YOUR GOAL -
Retype the records from the line with "This screenshot has width=1507, height=927." up to and including the line with "Looking at the screenshot, I should 13,23.", keeping every character as it is.

PROVIDED MATERIAL -

>>>>

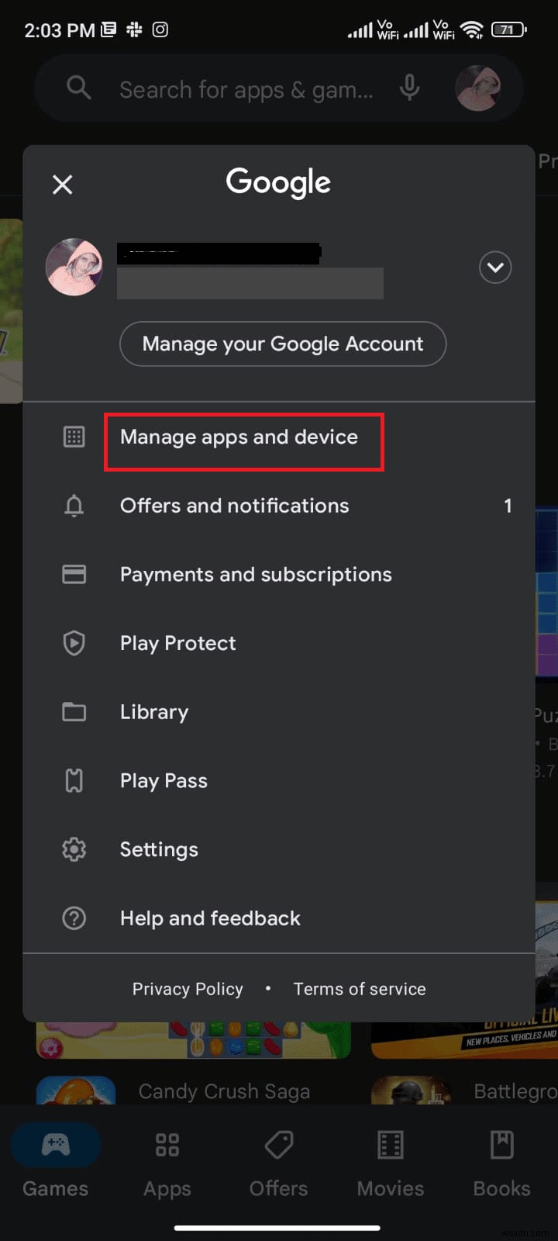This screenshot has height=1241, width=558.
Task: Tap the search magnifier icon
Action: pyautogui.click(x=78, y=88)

<<<<
>>>>

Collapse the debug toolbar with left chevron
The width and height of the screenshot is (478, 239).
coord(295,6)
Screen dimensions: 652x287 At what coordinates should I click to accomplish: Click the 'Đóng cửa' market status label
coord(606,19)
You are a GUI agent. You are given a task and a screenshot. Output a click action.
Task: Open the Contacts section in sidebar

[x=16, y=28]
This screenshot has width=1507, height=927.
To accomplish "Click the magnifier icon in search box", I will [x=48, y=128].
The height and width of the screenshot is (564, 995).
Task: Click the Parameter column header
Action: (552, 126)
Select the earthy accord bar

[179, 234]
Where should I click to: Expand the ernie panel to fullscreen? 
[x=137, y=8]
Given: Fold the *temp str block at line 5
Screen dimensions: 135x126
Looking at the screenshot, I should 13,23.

<<<<

ANSWER FOR THIS EXERCISE -
This screenshot has width=1507, height=927.
To accomplish "Click the magnifier icon in search box", I will [x=48, y=128].
The height and width of the screenshot is (564, 995).
Task: Click the Parameter column header
Action: (552, 126)
Select the earthy accord bar

[179, 234]
Where should I click to: Expand the ernie panel to fullscreen? 
[x=137, y=8]
Given: Fold the *temp str block at line 5
Screen dimensions: 135x126
Looking at the screenshot, I should 13,23.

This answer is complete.